Of course, being regular is definitely a good thing and, likewise, having trouble in the poop department is not so good. Getting rid of waste is an absolutely necessary part of being healthy so, at some point, you've got to go! If you're experiencing constipation, diarrhea, or any other bathroom difficulties, seeking out the advice of your doctor is advised.

Producing earwax

How often do you wriggle a cotton swab into your ears to clean out your earwax? If you do it at all, you're already doing it too much. Earwax, or "cerumen" as it is referred to in the medical community, is not a bad thing — and not something you should be trying to remove.

In an article for Harvard Health Publishing, Robert Shmerling, an associate physician and clinical chief of rheumatology at Beth Israel Deaconess Medical Center and an associate professor in medicine at Harvard Medical School, wrote of the benefits of this waxy discharge.

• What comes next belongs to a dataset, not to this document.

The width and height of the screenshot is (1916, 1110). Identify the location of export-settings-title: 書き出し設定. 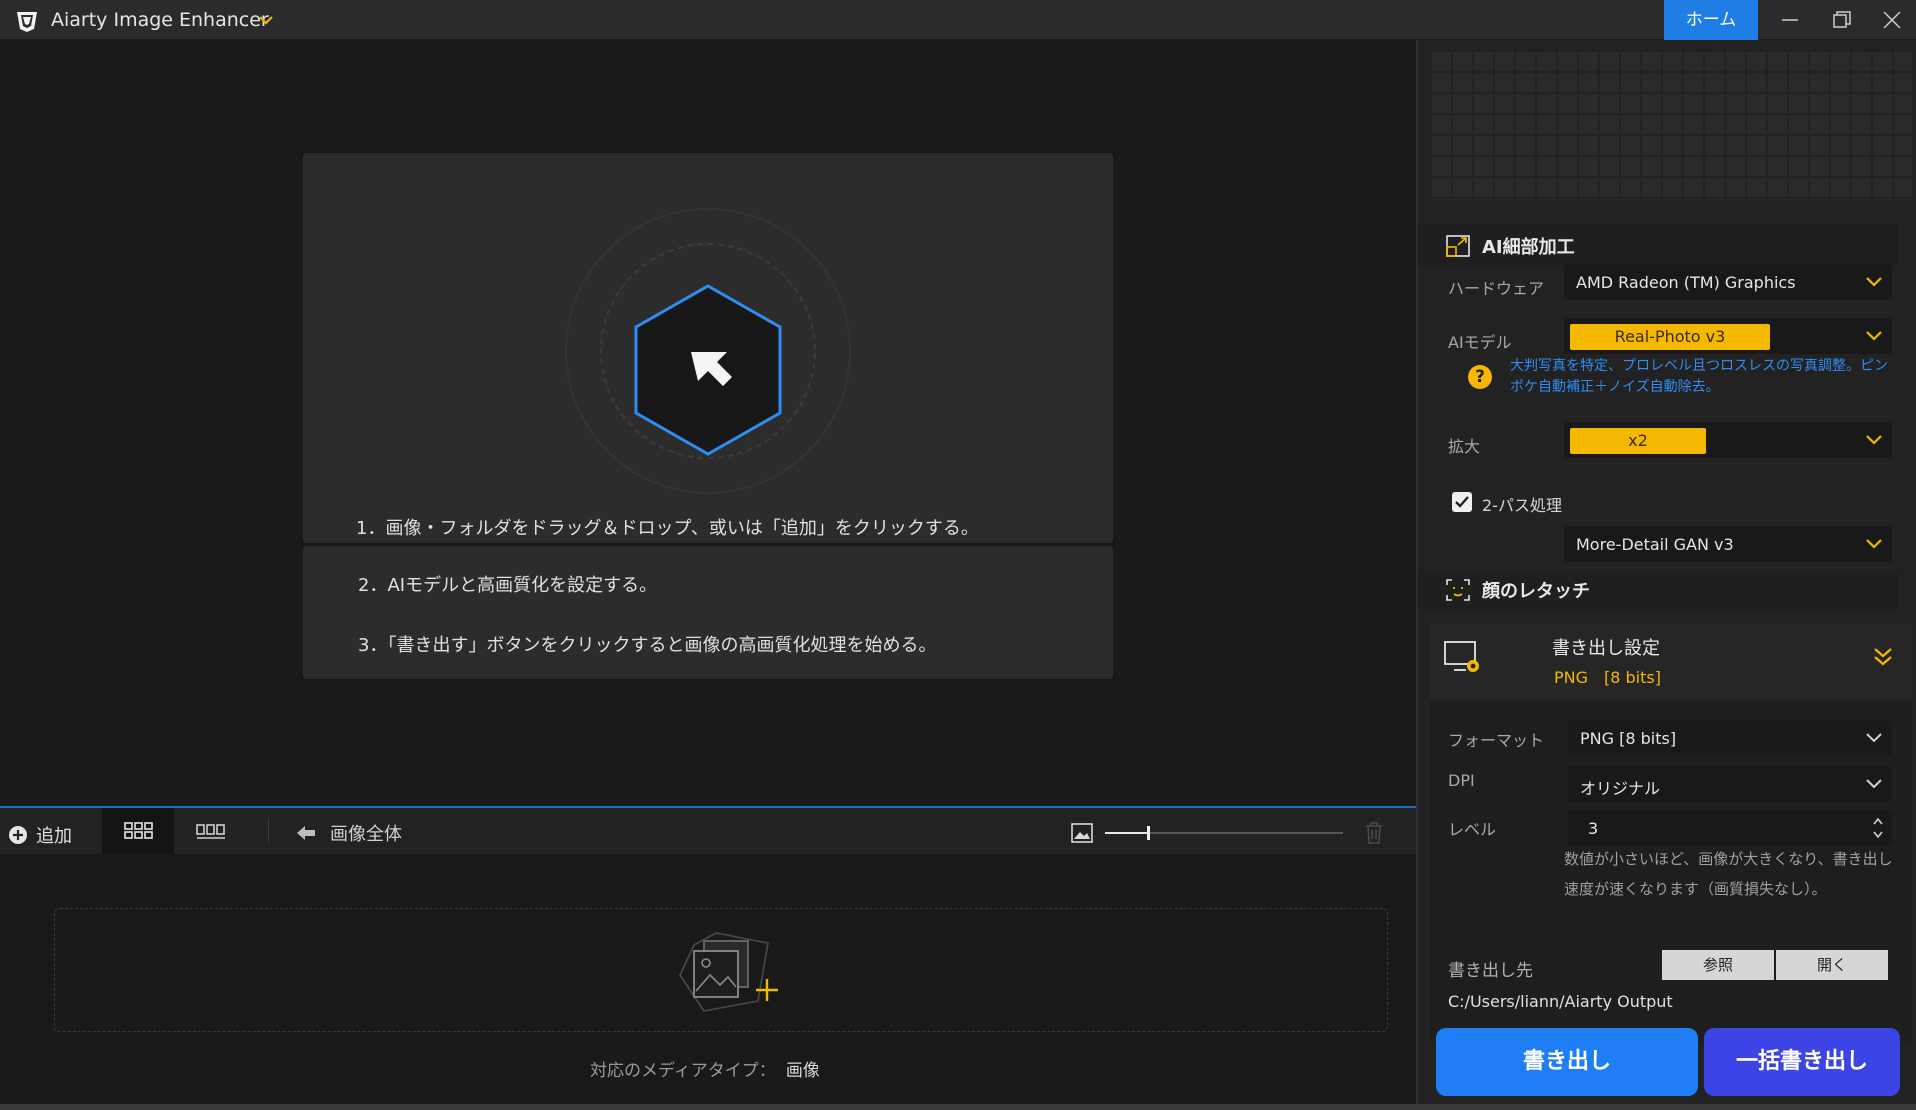
(1606, 648).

For one thing, ear wax "is a natural moisturizer, preventing the skin inside the ear from becoming too dry." Ear wax also works to stop dirt and dust before they can enter into the ear canal and is able to prevent bacteria and "other infectious organisms" from getting inside your inner ears. Gross, sure, but necessary. Shmerling further explained that earwax does not equate to uncleanliness. In most instances, it's simply a sign of having normal — and healthy — ears. 

Let those sneezes out

While some likely have no qualms about sneezing in public, you may be a person who's occasionally held back a sneeze in a quiet classroom or an important work meeting. Nevertheless, sneezing is something our body needs to do. 

Neil Kao, an allergy and asthma specialist at the Allergic Disease and Asthma Center in Greenville, South Carolina, told WebMD that sneezes first begin in your nerves. Your nerves then signal to your brain that "something is in your nose that needs to come out." While Kao said you can attempt to hold in a sneeze by pinching your nose closed and breathing through your mouth, it's not exactly a reliable method. Plus, as Kao revealed, "Sneezing is an important part of the immune process, helping to keep us healthy and sniffle-free."

Patti Wood, author of Success Signals: Understanding Body Language also told WebMD that just one sneeze can send 100,000 germs flying through the air. Woah. Shrek may have been talking about burps when he said, "Better out than in, I always say!" but his infallible medical advice certainly applies to sneezes — and, really, to every other gross bodily function.